Twenty-seven homeless died from natural causes, six from suicide, one from homicide and one was undetermined, according to the report. About 16 were women. The ages ranged from 28 to 78, according to the reports cited.
Assemblyman Todd Gloria, who came to the event as a supporter, spoke of health factors.
“Housing is health care,” he told Times of San Diego. “The fact that these people do not have housing causes them to be very medically fragile, so whether that is exposure, the homeless who are run over, or folks who have violent ends.”
Gloria said the vigil causes people to pause and realize that the homeless crisis is leading to death on San Diego streets.
“It’s unacceptable for people to be unsheltered, but it’s also unacceptable to have folks dying on our streets, on our sidewalks, in our canyons,” he said.

The mayoral candidate called the 111 figure shocking.
“I hope that it captures San Diegans’ attention and causes us to really consider what more we can do to end this problem,” Gloria said. “It’s an embarrassment.”
He said it doesn’t have to be this way.
“We can change it; we can end chronic homelessness,” he said. “We just have to choose to do it and make it a priority.”
During testimonials, Pastor J.V., senior pastor of the 2-year-old downtown Relentless Church, said he once slept at trolley stops and one time was severely beaten.
But he told the crowd that a stranger put his hands on him and told him he had purpose in life. That message was a voice that changed his life profoundly.
He encouraged the audience to echo that moment.
“With your voice, my voice, we can be the catalyst of change and bring somebody to not be a statistic or be an addition to this number, but be like myself a life that doesn’t have to live in the streets,” J.V. said.
Mission client Stefanie acknowledged the stigma associated with homelessness and the assumption that drugs or alcohol use play a part.
“There are a lot of different reasons that people are homeless,” she said. “There’s no set one reason, and people can’t control what happens to them.”
The Rev. Juan-Daniel Espitia of Solana Beach Presbyterian Church, who helps at Tri-City Medical Center in Oceanside, pointed to a connection between homelessness, addiction and mental illness.
Homeless people need to confront denial — minimizing the truth, rationalizing the truth and blaming others.

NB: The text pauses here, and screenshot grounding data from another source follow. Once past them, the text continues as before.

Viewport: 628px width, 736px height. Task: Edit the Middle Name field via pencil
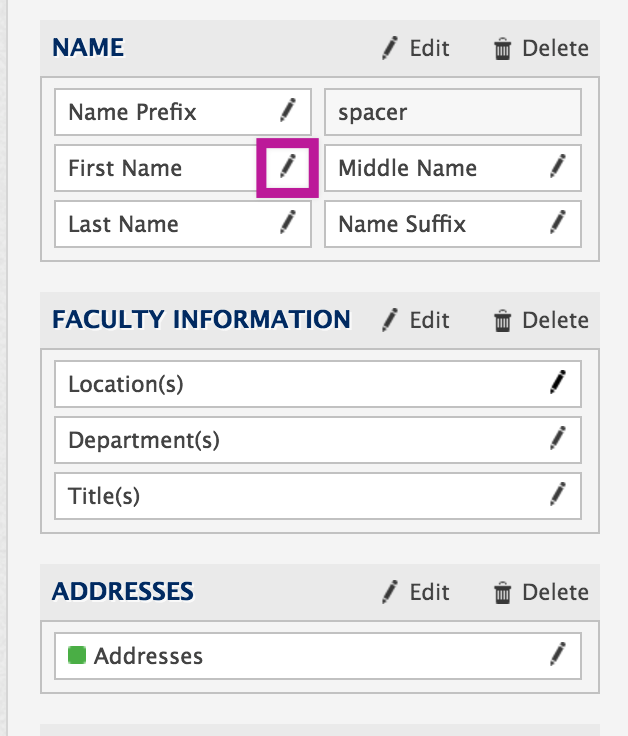point(558,166)
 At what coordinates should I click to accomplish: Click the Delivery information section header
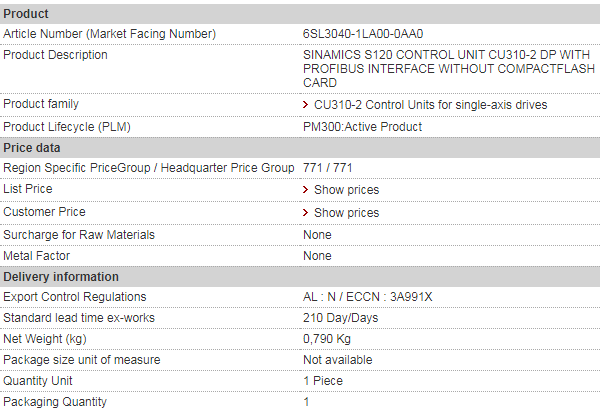[61, 277]
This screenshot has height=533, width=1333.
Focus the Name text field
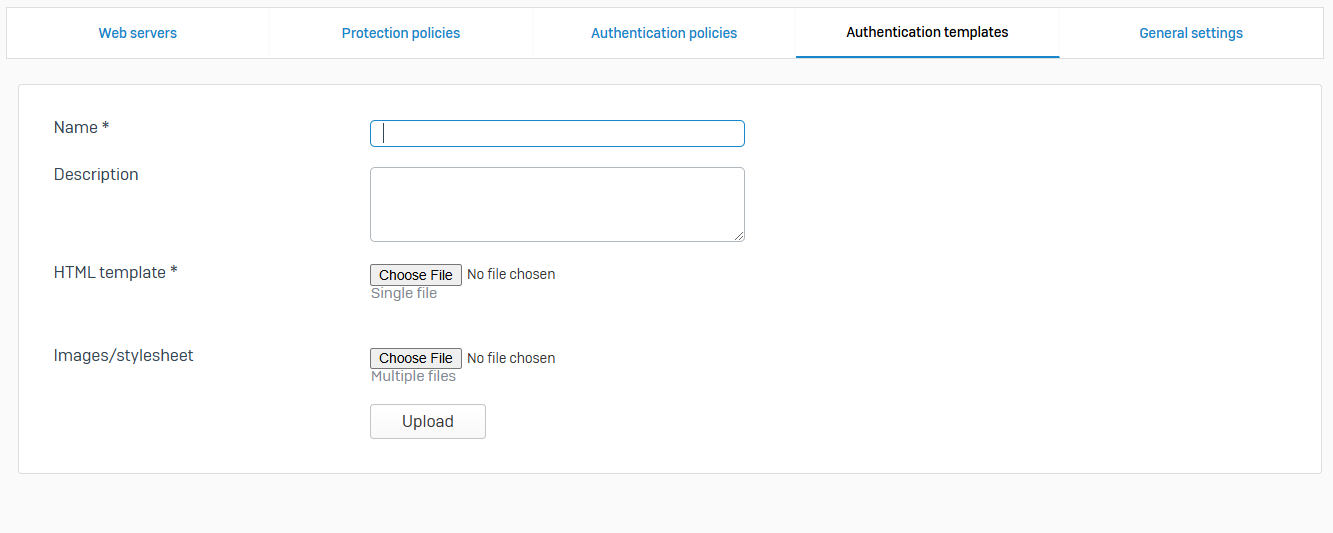(557, 134)
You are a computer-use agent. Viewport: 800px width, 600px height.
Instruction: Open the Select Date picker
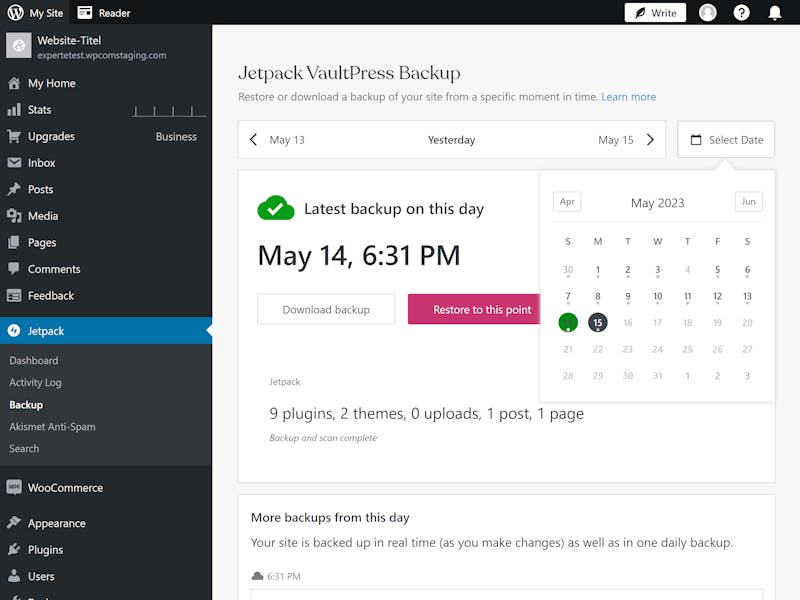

Espitia told participants: “You and I, we alone can make the difference by taking responsibility for all opportunities to improve our own welfare. Let us take the initiative, fight for what we need.”
Mission director Dee said of the vigil: “This is just a reminder that we’ve got to do better. Maybe we are making progress … but there are still too many people living on the streets and as you can see from today’s ceremony, there are still too many people dying on the streets.”
Dee said shelter, food and clothing are great — as are words of encouragement. So too are the mission’s “I See You” packets — sharing hygiene items and information.
“But if we are not ultimately taking someone through a long-term program, where we get to rewire what is going on in their hearts, then I don’t think we are going to change the issue of homelessness,” he said. “It’s got to be rehabilitation; that’s what we have to do more of.”
At San Diego Rescue Mission, he told the crowd, “prayer is our first response, not our last resort.”